Behind the violence on the streets lies a deepening political crisis that threatens to shatter Bangladesh's fragile democracy. The protesters are demanding that general elections, scheduled for 22 January, be postponed, and accuse the caretaker government, led by President Iajuddin Ahmed, of being biased. One of the two main political parties, the Awami League, has said it will boycott the elections, making any vote that takes place largely irrelevant, since its supporters will not accept the outcome. But President Ahmed says he is powerless to delay the vote under the country's constitution.

The depth of the crisis was underlined yesterday, when police found bomb-making materials and a book on jihad in a raid. Bangladesh has been struggling to contain homegrown Islamic militants, who mounted a concerted bombing campaign in 2005.

There were unconfirmed reports that at least five small, homemade bombs went off in Dhaka yesterday. Several protesters were injured when police baton-charged them.

The Associated Press said one of its photographers had seen a dozen police officers beating a single protester. "I'll die, please don't beat me, I'll die," the man said.

The protesters were said to have remained defiant, with one group attacking police in an effort to free others who had been detained.

The demonstrators were enforcing a three-day transport blockade, and succeeded in stopping transport across the country. Rail officials said protesters forced trains to stop at major junctions. At Savar, some 15 miles from Dhaka, protesters attacked cars whose drivers were trying to ignore the blockade.

The Awami League says it will block access to the presidential palace tomorrow, raising fears of further violence.

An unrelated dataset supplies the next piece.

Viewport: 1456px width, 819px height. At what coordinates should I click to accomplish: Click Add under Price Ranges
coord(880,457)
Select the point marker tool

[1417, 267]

Behind all this lies two powerful women playing out their rivalry on the streets of Bangladesh, and with the lives of their supporters. The election was set to be fought between Sheikh Hasina, leader of the Awami League, and Begum Khaleda Zia, leader of the Bangladesh Nationalist Party (BNP).

Ms Hasina is the daughter of Bangladesh's first "president-for-life", Sheikh Mujibur Rahman, while Ms Zia is the widow of General Ziaur Rahman, who took power in a coup shortly after Sheikh Mujibur Rahman's assassination, but later restored democracy before being himself assassinated.

Both former prime ministers, the two women have come to dominate political life in Bangladesh, but they are bitter rivals.

Complicating the issue is Bangladesh's unique political system, which is supposed to prevent precisely this sort of crisis. Under the system, the elected government resigns 90 days before elections, and hands over to a non-partisan caretaker government. But when Ms Zia's government resigned this time, she and Ms Hasina couldn't even agree on a neutral caretaker, and President Ahmed had to step into the breach.

Now Ms Hasina has accused him of being biased in favour of Ms Zia, and will not take part in the election. "We will not accept farcical elections," said Abdul Jalil, a spokesman for her alliance. "We will shut down the country for weeks if the government goes ahead with holding the elections."

President Ahmed has protested that he has no power to delay the vote under the constitution. But senior advisers said yesterday that secret talks were under way to find a way out of the crisis.

"If both sides have a consensus, maybe we can try to find a way to have a new election schedule, within or outside the framework of the constitution," said one adviser, Shafiqul Haque Chowdhury.